En Catálogo de aves muertas, el escritor Ernesto Carrión fantasea con la historia de Elisa, una bióloga obsesionada con este fenómeno que querría haber viajado a esos lagos de Ozogoche y haber presenciado el evento en directo alguna vez en su vida. Nunca lo hizo. No pudo ser porque Elisa, al igual que un cuviví, también decidió acabar con su vida un día de septiembre sin motivo aparente.
La búsqueda de un porqué que nunca llega impulsa a Leónidas, viudo por sorpresa, a viajar con su hijo al lugar adonde van a morir estas aves. «Todo caso de suicidio es un caso inconcluso, incompleto. Vaciado de sentido. O repleto de vacíos», reflexiona Leónidas, que cree que encontrar el origen de la muerte de los cuvivíes será también encontrar el motivo oculto tras la muerte de su esposa. «¿Por qué Elisa decidió un día estrellar su auto?», se pregunta. «He revisado sus cosas, sus informes, sus correos personales. Me convertí en el detective de un fantasma».

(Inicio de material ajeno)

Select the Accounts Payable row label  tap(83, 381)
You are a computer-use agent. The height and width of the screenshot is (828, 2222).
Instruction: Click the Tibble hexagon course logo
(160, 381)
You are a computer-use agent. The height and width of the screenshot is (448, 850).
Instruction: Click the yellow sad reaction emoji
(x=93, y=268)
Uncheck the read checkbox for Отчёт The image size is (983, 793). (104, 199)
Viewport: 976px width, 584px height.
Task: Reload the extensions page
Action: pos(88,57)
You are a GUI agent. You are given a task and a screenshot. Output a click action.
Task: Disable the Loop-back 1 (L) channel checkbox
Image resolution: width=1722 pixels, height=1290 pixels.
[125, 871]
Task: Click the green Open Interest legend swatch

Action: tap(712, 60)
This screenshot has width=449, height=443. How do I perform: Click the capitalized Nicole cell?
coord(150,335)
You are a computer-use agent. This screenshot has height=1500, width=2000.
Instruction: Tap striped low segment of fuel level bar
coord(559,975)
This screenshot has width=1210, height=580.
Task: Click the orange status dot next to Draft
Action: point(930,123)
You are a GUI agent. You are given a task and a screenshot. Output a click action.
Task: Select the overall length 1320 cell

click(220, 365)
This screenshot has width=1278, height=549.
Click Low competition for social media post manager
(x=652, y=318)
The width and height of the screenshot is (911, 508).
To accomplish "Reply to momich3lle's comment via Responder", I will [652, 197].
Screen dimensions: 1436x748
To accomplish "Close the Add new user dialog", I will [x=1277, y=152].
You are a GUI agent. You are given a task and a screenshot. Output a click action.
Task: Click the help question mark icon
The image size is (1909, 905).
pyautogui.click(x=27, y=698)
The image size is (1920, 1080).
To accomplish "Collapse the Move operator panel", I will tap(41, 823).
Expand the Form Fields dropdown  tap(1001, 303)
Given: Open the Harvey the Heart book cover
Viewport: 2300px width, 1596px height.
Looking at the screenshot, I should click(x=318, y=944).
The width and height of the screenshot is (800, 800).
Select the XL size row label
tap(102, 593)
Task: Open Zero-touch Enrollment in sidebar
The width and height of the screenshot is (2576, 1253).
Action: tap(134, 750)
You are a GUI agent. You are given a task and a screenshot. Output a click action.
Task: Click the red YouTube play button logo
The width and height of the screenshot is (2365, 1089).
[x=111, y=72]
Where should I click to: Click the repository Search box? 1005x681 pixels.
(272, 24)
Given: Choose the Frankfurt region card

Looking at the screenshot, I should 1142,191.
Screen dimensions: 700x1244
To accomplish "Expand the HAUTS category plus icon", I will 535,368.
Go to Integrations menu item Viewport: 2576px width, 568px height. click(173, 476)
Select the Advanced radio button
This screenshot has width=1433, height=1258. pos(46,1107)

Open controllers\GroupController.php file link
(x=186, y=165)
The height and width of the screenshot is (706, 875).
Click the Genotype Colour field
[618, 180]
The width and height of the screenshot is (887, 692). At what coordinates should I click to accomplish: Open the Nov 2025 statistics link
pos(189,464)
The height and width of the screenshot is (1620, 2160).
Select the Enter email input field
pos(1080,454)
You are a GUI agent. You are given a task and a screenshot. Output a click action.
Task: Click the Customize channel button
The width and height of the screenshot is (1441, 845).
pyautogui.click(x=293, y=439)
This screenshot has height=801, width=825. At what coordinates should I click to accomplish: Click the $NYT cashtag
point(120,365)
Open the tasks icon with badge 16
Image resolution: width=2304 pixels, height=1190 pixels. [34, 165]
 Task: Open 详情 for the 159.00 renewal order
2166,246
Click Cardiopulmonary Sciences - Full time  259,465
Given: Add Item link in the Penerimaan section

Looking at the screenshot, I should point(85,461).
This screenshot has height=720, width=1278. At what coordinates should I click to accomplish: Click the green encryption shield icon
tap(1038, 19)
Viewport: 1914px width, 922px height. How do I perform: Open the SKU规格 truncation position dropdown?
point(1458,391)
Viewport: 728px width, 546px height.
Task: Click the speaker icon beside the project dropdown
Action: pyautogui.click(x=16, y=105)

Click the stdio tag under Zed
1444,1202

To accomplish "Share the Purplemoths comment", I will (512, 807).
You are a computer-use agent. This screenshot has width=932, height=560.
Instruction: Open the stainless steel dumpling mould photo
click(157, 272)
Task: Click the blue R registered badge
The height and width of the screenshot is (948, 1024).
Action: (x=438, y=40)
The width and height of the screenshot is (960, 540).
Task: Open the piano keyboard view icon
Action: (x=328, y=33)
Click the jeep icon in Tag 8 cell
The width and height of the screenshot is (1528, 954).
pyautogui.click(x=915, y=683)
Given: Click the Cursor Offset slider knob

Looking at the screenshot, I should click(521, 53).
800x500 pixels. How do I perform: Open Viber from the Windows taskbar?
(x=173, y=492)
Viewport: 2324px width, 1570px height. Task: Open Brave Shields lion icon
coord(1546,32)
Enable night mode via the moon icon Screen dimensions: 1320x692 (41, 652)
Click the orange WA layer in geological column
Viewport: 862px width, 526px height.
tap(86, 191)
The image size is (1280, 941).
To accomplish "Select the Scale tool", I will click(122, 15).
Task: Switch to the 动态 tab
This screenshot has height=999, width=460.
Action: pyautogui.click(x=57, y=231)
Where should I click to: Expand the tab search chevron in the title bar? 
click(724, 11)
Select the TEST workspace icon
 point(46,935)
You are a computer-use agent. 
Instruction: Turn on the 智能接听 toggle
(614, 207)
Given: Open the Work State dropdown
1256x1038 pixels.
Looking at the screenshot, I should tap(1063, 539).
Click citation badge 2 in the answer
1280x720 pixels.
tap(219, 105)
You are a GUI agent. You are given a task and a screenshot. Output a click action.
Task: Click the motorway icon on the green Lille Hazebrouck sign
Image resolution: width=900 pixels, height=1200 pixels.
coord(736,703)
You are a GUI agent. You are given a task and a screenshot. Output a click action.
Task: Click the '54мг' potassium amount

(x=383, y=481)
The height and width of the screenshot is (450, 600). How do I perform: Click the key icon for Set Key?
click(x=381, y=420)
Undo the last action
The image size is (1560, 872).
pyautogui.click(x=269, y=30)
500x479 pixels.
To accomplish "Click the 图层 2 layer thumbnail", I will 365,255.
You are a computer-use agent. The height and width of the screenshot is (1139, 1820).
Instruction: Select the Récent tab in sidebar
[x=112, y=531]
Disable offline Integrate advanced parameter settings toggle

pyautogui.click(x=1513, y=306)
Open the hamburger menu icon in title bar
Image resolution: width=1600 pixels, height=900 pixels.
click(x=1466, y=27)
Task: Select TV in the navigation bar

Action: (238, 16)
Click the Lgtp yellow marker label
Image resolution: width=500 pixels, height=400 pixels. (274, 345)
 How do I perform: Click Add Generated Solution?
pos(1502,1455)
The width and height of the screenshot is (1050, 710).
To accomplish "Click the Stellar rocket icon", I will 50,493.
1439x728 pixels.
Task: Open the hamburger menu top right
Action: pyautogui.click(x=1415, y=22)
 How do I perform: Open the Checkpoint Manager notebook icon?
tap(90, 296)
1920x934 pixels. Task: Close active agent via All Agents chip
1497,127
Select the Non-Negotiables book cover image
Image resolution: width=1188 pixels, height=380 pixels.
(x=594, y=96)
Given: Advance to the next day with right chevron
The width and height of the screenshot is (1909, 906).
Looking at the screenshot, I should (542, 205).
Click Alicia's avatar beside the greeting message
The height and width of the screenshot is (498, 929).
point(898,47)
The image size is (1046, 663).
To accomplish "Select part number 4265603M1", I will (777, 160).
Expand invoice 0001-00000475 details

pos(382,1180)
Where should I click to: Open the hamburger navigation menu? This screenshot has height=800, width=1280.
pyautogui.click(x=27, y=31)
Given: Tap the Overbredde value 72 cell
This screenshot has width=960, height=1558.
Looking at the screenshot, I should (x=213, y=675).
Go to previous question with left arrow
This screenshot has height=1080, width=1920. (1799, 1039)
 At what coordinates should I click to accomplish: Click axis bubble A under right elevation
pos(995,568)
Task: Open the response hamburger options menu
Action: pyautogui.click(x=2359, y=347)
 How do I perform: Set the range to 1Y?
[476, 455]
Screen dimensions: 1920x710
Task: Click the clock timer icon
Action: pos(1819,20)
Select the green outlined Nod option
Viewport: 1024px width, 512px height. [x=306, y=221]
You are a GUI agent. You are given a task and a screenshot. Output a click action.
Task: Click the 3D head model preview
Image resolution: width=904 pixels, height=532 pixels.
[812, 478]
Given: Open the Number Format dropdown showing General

Multipremiado en Latinoamérica, pero con un paso de puntillas a este lado del Atlántico, Anagrama nos descubre con esta novela a un Carrión que se maneja con una enorme sensibilidad por los rocosos caminos de la nostalgia y el duelo. Tanto que parece estar trazando un repaso poético por los orígenes y las consecuencias de la pérdida mientras demuestra tener buen ojo para el detalle y mejor gusto para trasladarnos la única certeza que rodea a todas las especies animales de este mundo —aves, humanos, ovejas y saltamontes—: pocas veces encontraremos una respuesta única a las preguntas que nos hacemos.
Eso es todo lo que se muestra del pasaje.